_Your task:_ The answer is a number and nothing else: the count of lines in these entries containing the word "beside".

_Available records:_
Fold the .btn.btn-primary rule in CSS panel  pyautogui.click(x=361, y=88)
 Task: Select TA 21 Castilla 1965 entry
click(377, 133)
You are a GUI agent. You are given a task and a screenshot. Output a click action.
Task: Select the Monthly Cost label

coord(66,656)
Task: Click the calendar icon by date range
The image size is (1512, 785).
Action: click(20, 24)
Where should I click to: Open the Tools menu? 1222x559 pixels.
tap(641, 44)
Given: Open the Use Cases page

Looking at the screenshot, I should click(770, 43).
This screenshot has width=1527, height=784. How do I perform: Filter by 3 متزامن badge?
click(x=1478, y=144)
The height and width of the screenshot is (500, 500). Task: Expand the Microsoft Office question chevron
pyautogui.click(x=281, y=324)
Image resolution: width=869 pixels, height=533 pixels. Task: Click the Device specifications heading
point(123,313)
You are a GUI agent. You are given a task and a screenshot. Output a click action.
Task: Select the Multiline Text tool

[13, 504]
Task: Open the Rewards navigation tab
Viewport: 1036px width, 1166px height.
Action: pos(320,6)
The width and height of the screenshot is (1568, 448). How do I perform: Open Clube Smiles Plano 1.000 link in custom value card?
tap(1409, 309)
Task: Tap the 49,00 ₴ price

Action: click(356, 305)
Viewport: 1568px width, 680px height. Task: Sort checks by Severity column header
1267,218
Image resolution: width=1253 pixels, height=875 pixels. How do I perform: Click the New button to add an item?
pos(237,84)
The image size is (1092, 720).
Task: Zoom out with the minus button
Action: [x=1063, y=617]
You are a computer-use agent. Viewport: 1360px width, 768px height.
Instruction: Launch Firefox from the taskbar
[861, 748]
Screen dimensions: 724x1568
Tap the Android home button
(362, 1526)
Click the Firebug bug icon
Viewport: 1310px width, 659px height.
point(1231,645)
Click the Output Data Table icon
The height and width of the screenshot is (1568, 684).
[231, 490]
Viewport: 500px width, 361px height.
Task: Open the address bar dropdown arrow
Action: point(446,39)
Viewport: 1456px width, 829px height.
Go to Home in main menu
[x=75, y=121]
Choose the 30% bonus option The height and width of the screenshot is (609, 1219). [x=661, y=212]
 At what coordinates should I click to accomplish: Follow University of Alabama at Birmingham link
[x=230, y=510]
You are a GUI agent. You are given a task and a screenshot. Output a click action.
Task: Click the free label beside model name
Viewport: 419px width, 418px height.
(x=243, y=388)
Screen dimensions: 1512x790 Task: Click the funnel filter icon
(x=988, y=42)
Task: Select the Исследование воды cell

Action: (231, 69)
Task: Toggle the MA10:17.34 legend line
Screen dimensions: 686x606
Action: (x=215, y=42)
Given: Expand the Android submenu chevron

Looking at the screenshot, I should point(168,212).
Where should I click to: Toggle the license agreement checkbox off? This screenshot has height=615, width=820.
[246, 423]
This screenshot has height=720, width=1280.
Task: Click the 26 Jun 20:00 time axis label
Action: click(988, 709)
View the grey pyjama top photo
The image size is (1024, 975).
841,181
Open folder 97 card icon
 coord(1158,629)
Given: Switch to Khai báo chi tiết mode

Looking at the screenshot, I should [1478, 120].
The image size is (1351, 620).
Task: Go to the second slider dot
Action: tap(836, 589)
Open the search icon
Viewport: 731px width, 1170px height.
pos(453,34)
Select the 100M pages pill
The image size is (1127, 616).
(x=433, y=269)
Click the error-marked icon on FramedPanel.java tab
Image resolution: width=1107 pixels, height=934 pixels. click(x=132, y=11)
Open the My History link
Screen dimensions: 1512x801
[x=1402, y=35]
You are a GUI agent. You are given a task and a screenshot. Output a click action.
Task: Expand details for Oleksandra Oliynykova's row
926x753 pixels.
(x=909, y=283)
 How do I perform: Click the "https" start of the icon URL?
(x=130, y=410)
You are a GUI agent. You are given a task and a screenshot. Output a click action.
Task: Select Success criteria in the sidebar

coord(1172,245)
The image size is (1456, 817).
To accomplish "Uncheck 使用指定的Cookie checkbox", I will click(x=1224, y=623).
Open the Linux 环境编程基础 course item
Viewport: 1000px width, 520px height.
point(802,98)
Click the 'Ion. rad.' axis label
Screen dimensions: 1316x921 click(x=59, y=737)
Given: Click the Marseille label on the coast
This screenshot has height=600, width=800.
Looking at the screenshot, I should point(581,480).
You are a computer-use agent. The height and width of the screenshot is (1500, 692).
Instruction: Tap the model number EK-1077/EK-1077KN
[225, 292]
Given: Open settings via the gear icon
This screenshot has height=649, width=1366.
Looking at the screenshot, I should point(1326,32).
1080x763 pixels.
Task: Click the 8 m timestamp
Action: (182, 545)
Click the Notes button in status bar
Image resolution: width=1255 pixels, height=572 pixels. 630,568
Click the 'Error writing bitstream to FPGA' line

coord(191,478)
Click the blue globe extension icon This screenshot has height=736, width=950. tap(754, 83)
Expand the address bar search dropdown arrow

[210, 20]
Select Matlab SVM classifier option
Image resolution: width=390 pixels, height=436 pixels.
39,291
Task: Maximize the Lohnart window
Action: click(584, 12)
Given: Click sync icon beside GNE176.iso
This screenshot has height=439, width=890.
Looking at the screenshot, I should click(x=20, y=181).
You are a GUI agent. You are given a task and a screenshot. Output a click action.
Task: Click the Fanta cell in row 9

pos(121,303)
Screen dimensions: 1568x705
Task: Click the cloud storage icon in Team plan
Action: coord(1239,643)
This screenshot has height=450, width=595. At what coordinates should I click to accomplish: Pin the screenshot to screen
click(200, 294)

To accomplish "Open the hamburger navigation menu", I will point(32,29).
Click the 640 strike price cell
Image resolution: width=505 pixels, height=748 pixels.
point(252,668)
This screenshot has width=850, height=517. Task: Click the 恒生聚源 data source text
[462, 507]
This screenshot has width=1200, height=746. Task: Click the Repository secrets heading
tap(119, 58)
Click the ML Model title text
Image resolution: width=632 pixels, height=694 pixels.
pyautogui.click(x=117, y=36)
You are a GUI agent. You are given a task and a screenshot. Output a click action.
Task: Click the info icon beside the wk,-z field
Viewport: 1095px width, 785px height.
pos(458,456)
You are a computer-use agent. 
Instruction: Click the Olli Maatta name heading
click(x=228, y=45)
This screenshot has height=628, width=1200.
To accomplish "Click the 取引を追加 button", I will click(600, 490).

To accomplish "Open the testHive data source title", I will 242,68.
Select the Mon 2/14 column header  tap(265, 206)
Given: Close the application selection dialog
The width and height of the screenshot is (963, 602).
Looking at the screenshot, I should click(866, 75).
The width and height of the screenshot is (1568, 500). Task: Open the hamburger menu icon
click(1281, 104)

_Exercise output:_ 3